When fungi aren’t fun – Testing antifungal susceptibility
Fungal Contamination: The Challenge
While fungi make significant contributions in many industries, their presence isn’t always welcome—particularly in propagation or micropropagation of plants in greenhouses or laboratories. When fungal contamination or disease occurs, selecting an appropriate antifungal compound is the next step. With so many antifungals available, and differences in susceptibility between strains and organisms, identifying an effective antifungal treatment can be a complicated process.
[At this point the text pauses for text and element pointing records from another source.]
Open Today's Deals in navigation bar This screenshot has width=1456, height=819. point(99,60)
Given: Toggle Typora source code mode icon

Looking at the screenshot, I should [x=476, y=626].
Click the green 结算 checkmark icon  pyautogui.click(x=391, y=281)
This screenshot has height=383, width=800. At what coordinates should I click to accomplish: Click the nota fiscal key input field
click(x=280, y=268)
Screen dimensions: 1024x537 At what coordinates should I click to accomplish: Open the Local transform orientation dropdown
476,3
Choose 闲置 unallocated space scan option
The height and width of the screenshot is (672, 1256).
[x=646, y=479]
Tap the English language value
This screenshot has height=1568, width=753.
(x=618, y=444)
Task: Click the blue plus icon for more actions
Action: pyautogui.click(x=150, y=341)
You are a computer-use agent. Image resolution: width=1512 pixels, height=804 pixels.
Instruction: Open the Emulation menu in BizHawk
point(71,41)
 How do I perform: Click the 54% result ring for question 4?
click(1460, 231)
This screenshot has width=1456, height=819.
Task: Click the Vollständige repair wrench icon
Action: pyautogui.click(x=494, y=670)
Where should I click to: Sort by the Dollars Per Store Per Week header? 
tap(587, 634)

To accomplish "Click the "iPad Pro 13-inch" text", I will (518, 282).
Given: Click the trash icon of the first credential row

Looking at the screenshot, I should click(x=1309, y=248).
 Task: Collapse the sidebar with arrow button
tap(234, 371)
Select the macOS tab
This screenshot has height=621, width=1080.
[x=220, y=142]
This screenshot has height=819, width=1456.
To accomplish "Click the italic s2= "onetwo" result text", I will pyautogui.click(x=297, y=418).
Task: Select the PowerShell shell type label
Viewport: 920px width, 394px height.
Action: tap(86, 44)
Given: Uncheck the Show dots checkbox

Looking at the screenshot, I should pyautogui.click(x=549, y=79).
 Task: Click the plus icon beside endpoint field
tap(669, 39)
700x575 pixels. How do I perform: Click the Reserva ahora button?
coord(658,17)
This challenge is illustrated by several novel plant pathogens Proxima recently isolated and identified. To help our client eliminate this pathogen, we deployed two strategies for antifungal susceptibility testing.
The Traditional Disk Method for Susceptibility Testing
This method is commonly employed in medical microbiology laboratories to determine the efficacy of antibiotics and antifungals against human and animal infections, but it also has applications in agricultural settings. A sterile paper disk is soaked in a known amount of antifungal compound and placed on an agar plate a defined distance from an inoculation of the test organism.
As shown in Figure 1, compound T was successful in preventing growth, whereas the organism was unaffected by compound P.
While this method is useful for testing sensitivity to multiple antifungals at one time, it does have drawbacks. These include ambiguity due to different diffusion rates of the compounds through the media, potential synergistic effects, and the need to adjust the quantity of compound applied to ensure the zone of exclusion is neither too large nor too small. It is useful where one organism is to be tested against numerous antifungals, but limited in throughput when testing of multiple organisms is desired.
Testing with Antifungal Compounds Added to the Medium
The second method, illustrated in Figure 2, involves plating fungal isolates on nutrient-rich agar with a known concentration of a single antifungal added to the medium in each plate.
As shown in Figure 2, both isolates are sensitive to compound P, neither are sensitive to compound N, and only one is sensitive to compound C. This method has some disadvantages—if two organisms have different growth rates, a fast-growing organism may obscure the growth, or lack thereof, of the other isolate on the plate. It also doesn’t provide relative susceptibility data, though this is often unimportant for practical applications in agricultural science since antifungals are usually applied at concentrations well above the minimum inhibitory concentration.
This strategy is particularly useful when testing susceptibility of two or more organisms, as it allows for easy cross-comparison of the effects on each isolate.
Choosing the Right Method for Antifungal Susceptibility Testing
Whether using the disk diffusion or plate method for fungal susceptibility testing, these strategies provide valuable information and save time and money when eliminating fungal pathogens from plants in the field or laboratory.